--- Page text ---

HOW TO GET THE WHITEWASHED EFFECT ON YOUR PLASTER CASTINGS
Here are some instructions which will enable you to get that whitewash effect that we have on some of the pictures of the casts made from our moulds like this one:
This effect is really quite easy! Here's how I do it.
I use waterbased paint - (either those round blocks of childrens paint or tubes of acryllic paint). The trick is to use a watered down version on your plastercasts. Simply paint the whole thing in a watered down paint and the paint will settle in the parts of the cast that have the deeper detail.
If you find that you haven't watered down your paint enough and the whole thing looks one solid colour - no worries! Once it's all painted all you have to do is put your painted cast under a running tap and rub it with an old sponge. This will wash off most of the paint near the top of the cast and leave the rest of the paint in the crevices.
Make sure your hands are clean before you start painting. Why? Because if you've got slightly greasy fingers then this will stop the paint from soaking into your casts and you'll get finger marks on it!
Make sure your plaster is well and truly mixed before pouring into the mould. Why? Because if it's not mixed correctly you sometimes get lumps as you pour. These lumps tend to sink to the bottom of the mould. (Remember - the bottom of the mould will eventually be the front of your cast). The lumps can cause bubbles, but as well as that if you're planning on painting the whitewash effect then these lumps will have set harder than the rest of the cast and this will mean that the paint won't soak in evenly, so you'll end up with an uneven effect.

--- Records supplied ---

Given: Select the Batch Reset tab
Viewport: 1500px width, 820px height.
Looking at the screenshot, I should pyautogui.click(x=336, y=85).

---
--- Records supplied ---

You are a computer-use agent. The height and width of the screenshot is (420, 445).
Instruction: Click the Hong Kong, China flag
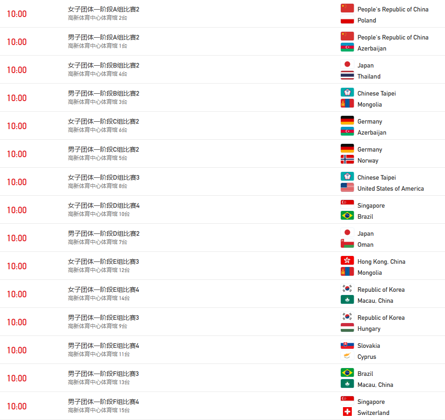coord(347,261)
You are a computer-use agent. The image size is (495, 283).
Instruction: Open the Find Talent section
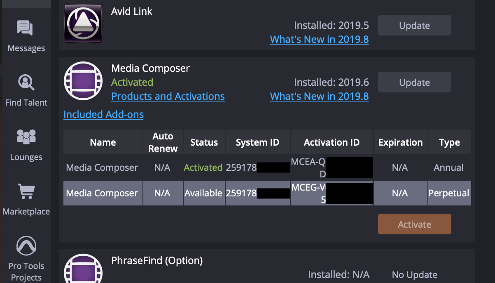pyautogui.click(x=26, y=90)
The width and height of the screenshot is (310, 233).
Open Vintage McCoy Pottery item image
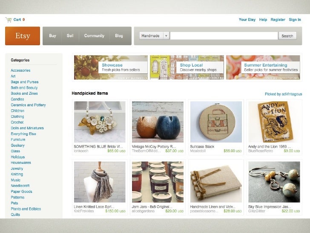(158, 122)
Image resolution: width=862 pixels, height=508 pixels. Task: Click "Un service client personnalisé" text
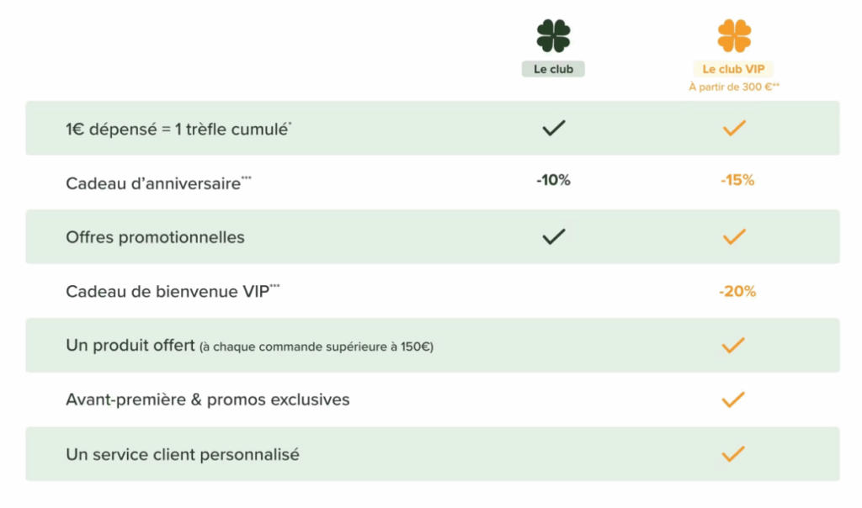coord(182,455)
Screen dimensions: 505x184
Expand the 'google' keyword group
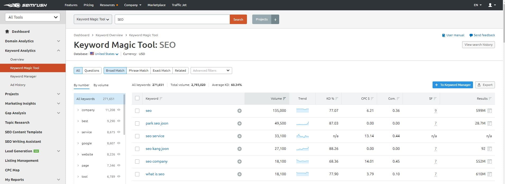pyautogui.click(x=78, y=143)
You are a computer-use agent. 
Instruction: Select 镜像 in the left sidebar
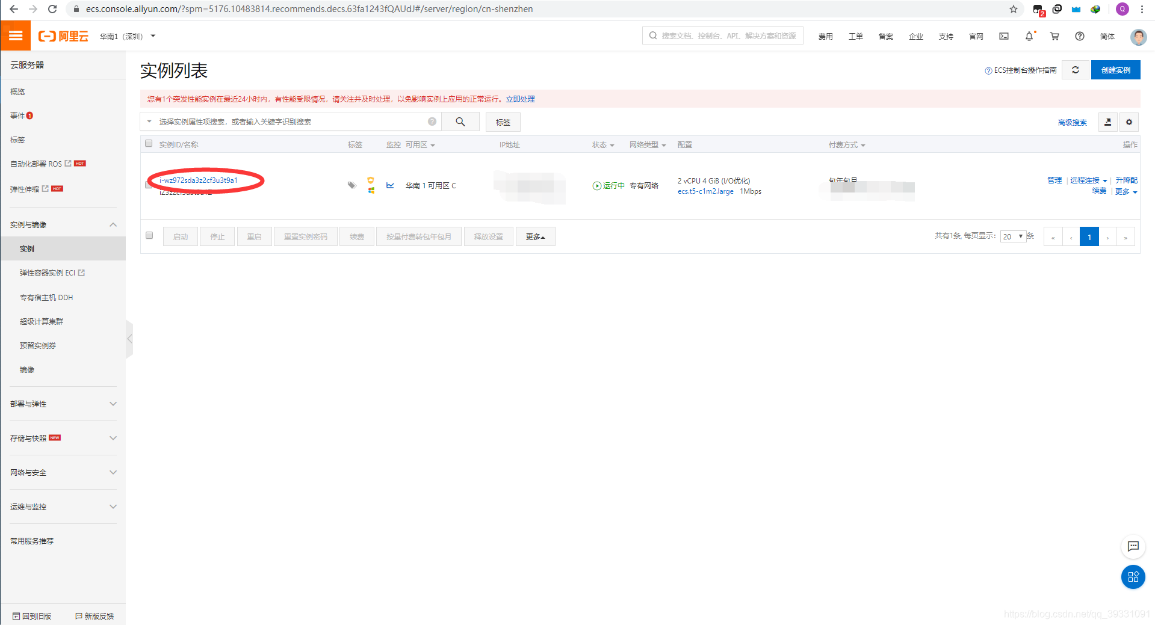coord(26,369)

---
--- Records supplied ---

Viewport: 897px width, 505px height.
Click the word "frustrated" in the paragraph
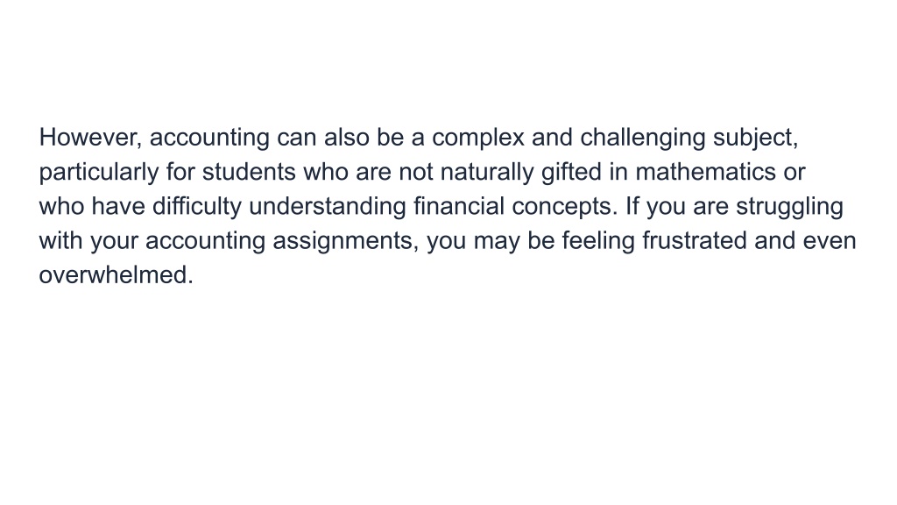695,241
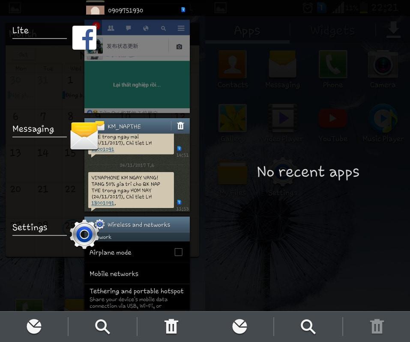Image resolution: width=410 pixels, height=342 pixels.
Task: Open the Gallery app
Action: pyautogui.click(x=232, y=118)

---

▸ **Given task A**:
Print the whitewash instructions word for word, beginning at the words that have "HOW TO GET THE" and stopping after "the deeper detail.".
▸ **Given task B**:
In the whitewash instructions, what is the painted cast rubbed with while it sits under a running tap?
▸ **Given task C**:
Pick up the whitewash instructions after their final sentence and carry them on.

▸ **Written reply A**:
HOW TO GET THE WHITEWASHED EFFECT ON YOUR PLASTER CASTINGS
Here are some instructions which will enable you to get that whitewash effect that we have on some of the pictures of the casts made from our moulds like this one:
This effect is really quite easy! Here's how I do it.
I use waterbased paint - (either those round blocks of childrens paint or tubes of acryllic paint). The trick is to use a watered down version on your plastercasts. Simply paint the whole thing in a watered down paint and the paint will settle in the parts of the cast that have the deeper detail.

▸ **Written reply B**:
An old sponge.

▸ **Written reply C**:
The above picture shows a plaster cast that has been painted with black paint then washed under the tap to produce the whitewash effect. Don't forget though that you could use any colour. Here's a picture of one that I've done in brown:
The rest of the details on the above version were painted on once I'd done the whitewash effect in brown.
One thing to note whilst I'm on the subject of brown - (!!!) - is that you could also simply paint the whole cast in brown to make it look like wood. Here's a picture of some Praying Hands that I've painted:
I used waterbased wood varnish to paint those hands! Again I watered the varnish down first then painted them. The varnish sinks into the crevices and dries darker, which shows up the detail better! When painting with varnish you can do two things at once: You're painting and varnishing in one go, so you can choose for yourself how you'd like your finished cast to look: matt/gloss etc...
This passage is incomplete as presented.